▶ _YOUR TASK_:
Give back every record exactly as written.

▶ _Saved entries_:
****************
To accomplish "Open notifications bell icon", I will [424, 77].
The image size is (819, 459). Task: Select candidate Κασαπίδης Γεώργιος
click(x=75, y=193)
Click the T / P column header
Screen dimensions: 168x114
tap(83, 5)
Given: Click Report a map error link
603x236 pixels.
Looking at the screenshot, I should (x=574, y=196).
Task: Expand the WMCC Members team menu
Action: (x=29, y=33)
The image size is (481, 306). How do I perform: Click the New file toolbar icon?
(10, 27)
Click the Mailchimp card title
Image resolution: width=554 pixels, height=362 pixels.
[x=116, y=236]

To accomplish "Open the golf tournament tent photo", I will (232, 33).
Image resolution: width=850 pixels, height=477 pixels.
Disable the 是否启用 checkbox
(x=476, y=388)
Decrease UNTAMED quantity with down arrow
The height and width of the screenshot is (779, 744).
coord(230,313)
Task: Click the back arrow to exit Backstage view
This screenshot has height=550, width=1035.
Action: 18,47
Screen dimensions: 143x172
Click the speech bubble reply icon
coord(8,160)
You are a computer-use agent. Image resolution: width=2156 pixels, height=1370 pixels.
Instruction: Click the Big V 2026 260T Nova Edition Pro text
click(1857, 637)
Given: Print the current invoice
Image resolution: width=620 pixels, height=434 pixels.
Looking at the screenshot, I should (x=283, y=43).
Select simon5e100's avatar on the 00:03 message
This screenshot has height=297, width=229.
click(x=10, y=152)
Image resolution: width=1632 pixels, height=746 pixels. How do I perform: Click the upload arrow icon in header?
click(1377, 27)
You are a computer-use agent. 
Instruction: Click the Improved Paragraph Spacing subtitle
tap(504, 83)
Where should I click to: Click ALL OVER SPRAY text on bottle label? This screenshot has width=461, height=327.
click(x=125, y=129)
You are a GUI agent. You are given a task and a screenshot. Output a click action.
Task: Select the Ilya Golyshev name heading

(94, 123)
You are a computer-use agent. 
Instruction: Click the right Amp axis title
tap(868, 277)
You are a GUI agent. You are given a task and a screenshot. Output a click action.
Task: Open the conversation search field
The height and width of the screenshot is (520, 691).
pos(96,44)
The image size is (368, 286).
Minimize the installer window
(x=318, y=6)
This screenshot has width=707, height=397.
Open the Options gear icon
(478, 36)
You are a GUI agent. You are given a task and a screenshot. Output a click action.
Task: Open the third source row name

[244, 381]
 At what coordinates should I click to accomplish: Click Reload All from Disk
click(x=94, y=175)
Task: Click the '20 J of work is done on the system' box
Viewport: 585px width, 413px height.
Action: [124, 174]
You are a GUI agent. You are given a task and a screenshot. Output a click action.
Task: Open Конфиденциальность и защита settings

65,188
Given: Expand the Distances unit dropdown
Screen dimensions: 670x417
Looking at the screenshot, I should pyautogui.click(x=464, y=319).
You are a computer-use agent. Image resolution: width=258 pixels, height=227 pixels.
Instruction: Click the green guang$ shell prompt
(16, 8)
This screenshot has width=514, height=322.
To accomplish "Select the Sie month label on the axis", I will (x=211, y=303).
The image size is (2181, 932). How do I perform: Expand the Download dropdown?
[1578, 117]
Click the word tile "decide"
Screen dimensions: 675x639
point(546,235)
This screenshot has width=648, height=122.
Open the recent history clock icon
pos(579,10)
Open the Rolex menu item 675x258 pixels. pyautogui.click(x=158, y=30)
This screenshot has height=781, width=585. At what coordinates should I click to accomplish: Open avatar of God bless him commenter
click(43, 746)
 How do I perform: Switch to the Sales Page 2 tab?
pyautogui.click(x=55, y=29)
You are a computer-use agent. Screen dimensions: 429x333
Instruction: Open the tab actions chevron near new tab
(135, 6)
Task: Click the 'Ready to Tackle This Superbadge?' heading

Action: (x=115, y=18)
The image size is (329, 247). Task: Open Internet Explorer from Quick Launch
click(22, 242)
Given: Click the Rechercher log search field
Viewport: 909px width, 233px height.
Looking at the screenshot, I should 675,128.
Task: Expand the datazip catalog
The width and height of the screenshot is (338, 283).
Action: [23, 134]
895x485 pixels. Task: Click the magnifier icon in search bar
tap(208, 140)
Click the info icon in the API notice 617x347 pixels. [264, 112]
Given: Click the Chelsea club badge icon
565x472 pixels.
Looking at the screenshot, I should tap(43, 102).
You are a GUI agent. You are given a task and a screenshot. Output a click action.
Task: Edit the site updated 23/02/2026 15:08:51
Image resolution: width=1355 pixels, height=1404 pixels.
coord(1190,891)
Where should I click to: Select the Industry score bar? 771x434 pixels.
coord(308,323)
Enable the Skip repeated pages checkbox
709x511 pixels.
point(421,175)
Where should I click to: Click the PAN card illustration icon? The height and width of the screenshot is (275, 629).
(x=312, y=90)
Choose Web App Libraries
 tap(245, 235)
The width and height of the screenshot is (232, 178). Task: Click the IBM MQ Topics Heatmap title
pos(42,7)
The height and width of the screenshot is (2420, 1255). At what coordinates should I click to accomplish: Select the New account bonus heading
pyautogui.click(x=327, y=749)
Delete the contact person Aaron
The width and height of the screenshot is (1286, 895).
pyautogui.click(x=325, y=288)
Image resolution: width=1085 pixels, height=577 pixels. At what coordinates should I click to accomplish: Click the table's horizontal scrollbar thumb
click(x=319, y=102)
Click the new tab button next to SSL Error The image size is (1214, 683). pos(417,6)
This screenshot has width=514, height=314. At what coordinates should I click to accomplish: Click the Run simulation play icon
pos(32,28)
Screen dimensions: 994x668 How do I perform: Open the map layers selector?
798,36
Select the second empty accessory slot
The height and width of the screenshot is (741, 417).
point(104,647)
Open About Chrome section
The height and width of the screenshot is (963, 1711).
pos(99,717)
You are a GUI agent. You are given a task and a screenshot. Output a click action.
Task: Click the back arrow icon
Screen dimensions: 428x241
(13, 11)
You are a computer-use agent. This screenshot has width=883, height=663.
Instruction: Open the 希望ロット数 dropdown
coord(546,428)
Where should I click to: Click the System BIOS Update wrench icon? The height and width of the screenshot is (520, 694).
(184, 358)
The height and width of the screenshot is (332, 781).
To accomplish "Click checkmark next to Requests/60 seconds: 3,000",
****************
▶ _WRITTEN REPLY_:
To accomplish "Open notifications bell icon", I will [424, 77].
The image size is (819, 459). Task: Select candidate Κασαπίδης Γεώργιος
click(x=75, y=193)
Click the T / P column header
Screen dimensions: 168x114
tap(83, 5)
Given: Click Report a map error link
603x236 pixels.
Looking at the screenshot, I should (x=574, y=196).
Task: Expand the WMCC Members team menu
Action: (x=29, y=33)
The image size is (481, 306). How do I perform: Click the New file toolbar icon?
(10, 27)
Click the Mailchimp card title
Image resolution: width=554 pixels, height=362 pixels.
[x=116, y=236]

To accomplish "Open the golf tournament tent photo", I will (232, 33).
Image resolution: width=850 pixels, height=477 pixels.
Disable the 是否启用 checkbox
(x=476, y=388)
Decrease UNTAMED quantity with down arrow
The height and width of the screenshot is (779, 744).
coord(230,313)
Task: Click the back arrow to exit Backstage view
This screenshot has height=550, width=1035.
Action: 18,47
Screen dimensions: 143x172
Click the speech bubble reply icon
coord(8,160)
You are a computer-use agent. Image resolution: width=2156 pixels, height=1370 pixels.
Instruction: Click the Big V 2026 260T Nova Edition Pro text
click(1857, 637)
Given: Print the current invoice
Image resolution: width=620 pixels, height=434 pixels.
Looking at the screenshot, I should (x=283, y=43).
Select simon5e100's avatar on the 00:03 message
This screenshot has height=297, width=229.
click(x=10, y=152)
Image resolution: width=1632 pixels, height=746 pixels. How do I perform: Click the upload arrow icon in header?
click(1377, 27)
You are a computer-use agent. 
Instruction: Click the Improved Paragraph Spacing subtitle
tap(504, 83)
Where should I click to: Click ALL OVER SPRAY text on bottle label? This screenshot has width=461, height=327.
click(x=125, y=129)
You are a GUI agent. You are given a task and a screenshot. Output a click action.
Task: Select the Ilya Golyshev name heading

(94, 123)
You are a computer-use agent. 
Instruction: Click the right Amp axis title
tap(868, 277)
You are a GUI agent. You are given a task and a screenshot. Output a click action.
Task: Open the conversation search field
The height and width of the screenshot is (520, 691).
pos(96,44)
The image size is (368, 286).
Minimize the installer window
(x=318, y=6)
This screenshot has width=707, height=397.
Open the Options gear icon
(478, 36)
You are a GUI agent. You are given a task and a screenshot. Output a click action.
Task: Open the third source row name

[244, 381]
 At what coordinates should I click to accomplish: Click Reload All from Disk
click(x=94, y=175)
Task: Click the '20 J of work is done on the system' box
Viewport: 585px width, 413px height.
Action: [124, 174]
You are a GUI agent. You are given a task and a screenshot. Output a click action.
Task: Open Конфиденциальность и защита settings

65,188
Given: Expand the Distances unit dropdown
Screen dimensions: 670x417
Looking at the screenshot, I should pyautogui.click(x=464, y=319).
You are a computer-use agent. Image resolution: width=258 pixels, height=227 pixels.
Instruction: Click the green guang$ shell prompt
(16, 8)
This screenshot has width=514, height=322.
To accomplish "Select the Sie month label on the axis", I will (x=211, y=303).
The image size is (2181, 932). How do I perform: Expand the Download dropdown?
[1578, 117]
Click the word tile "decide"
Screen dimensions: 675x639
point(546,235)
This screenshot has width=648, height=122.
Open the recent history clock icon
pos(579,10)
Open the Rolex menu item 675x258 pixels. pyautogui.click(x=158, y=30)
This screenshot has height=781, width=585. At what coordinates should I click to accomplish: Open avatar of God bless him commenter
click(43, 746)
 How do I perform: Switch to the Sales Page 2 tab?
pyautogui.click(x=55, y=29)
You are a computer-use agent. Screen dimensions: 429x333
Instruction: Open the tab actions chevron near new tab
(135, 6)
Task: Click the 'Ready to Tackle This Superbadge?' heading

Action: (x=115, y=18)
The image size is (329, 247). Task: Open Internet Explorer from Quick Launch
click(22, 242)
Given: Click the Rechercher log search field
Viewport: 909px width, 233px height.
Looking at the screenshot, I should 675,128.
Task: Expand the datazip catalog
The width and height of the screenshot is (338, 283).
Action: [23, 134]
895x485 pixels. Task: Click the magnifier icon in search bar
tap(208, 140)
Click the info icon in the API notice 617x347 pixels. [264, 112]
Given: Click the Chelsea club badge icon
565x472 pixels.
Looking at the screenshot, I should tap(43, 102).
You are a GUI agent. You are given a task and a screenshot. Output a click action.
Task: Edit the site updated 23/02/2026 15:08:51
Image resolution: width=1355 pixels, height=1404 pixels.
coord(1190,891)
Where should I click to: Select the Industry score bar? 771x434 pixels.
coord(308,323)
Enable the Skip repeated pages checkbox
709x511 pixels.
point(421,175)
Where should I click to: Click the PAN card illustration icon? The height and width of the screenshot is (275, 629).
(x=312, y=90)
Choose Web App Libraries
 tap(245, 235)
The width and height of the screenshot is (232, 178). Task: Click the IBM MQ Topics Heatmap title
pos(42,7)
The height and width of the screenshot is (2420, 1255). At what coordinates should I click to accomplish: Select the New account bonus heading
pyautogui.click(x=327, y=749)
Delete the contact person Aaron
The width and height of the screenshot is (1286, 895).
pyautogui.click(x=325, y=288)
Image resolution: width=1085 pixels, height=577 pixels. At what coordinates should I click to accomplish: Click the table's horizontal scrollbar thumb
click(x=319, y=102)
Click the new tab button next to SSL Error The image size is (1214, 683). pos(417,6)
This screenshot has width=514, height=314. At what coordinates should I click to accomplish: Click the Run simulation play icon
pos(32,28)
Screen dimensions: 994x668 How do I perform: Open the map layers selector?
798,36
Select the second empty accessory slot
The height and width of the screenshot is (741, 417).
point(104,647)
Open About Chrome section
The height and width of the screenshot is (963, 1711).
pos(99,717)
You are a GUI agent. You are given a task and a screenshot. Output a click action.
Task: Click the back arrow icon
Screen dimensions: 428x241
(13, 11)
You are a computer-use agent. This screenshot has width=883, height=663.
Instruction: Open the 希望ロット数 dropdown
coord(546,428)
Where should I click to: Click the System BIOS Update wrench icon? The height and width of the screenshot is (520, 694).
(184, 358)
The height and width of the screenshot is (332, 781).
To accomplish "Click checkmark next to Requests/60 seconds: 3,000",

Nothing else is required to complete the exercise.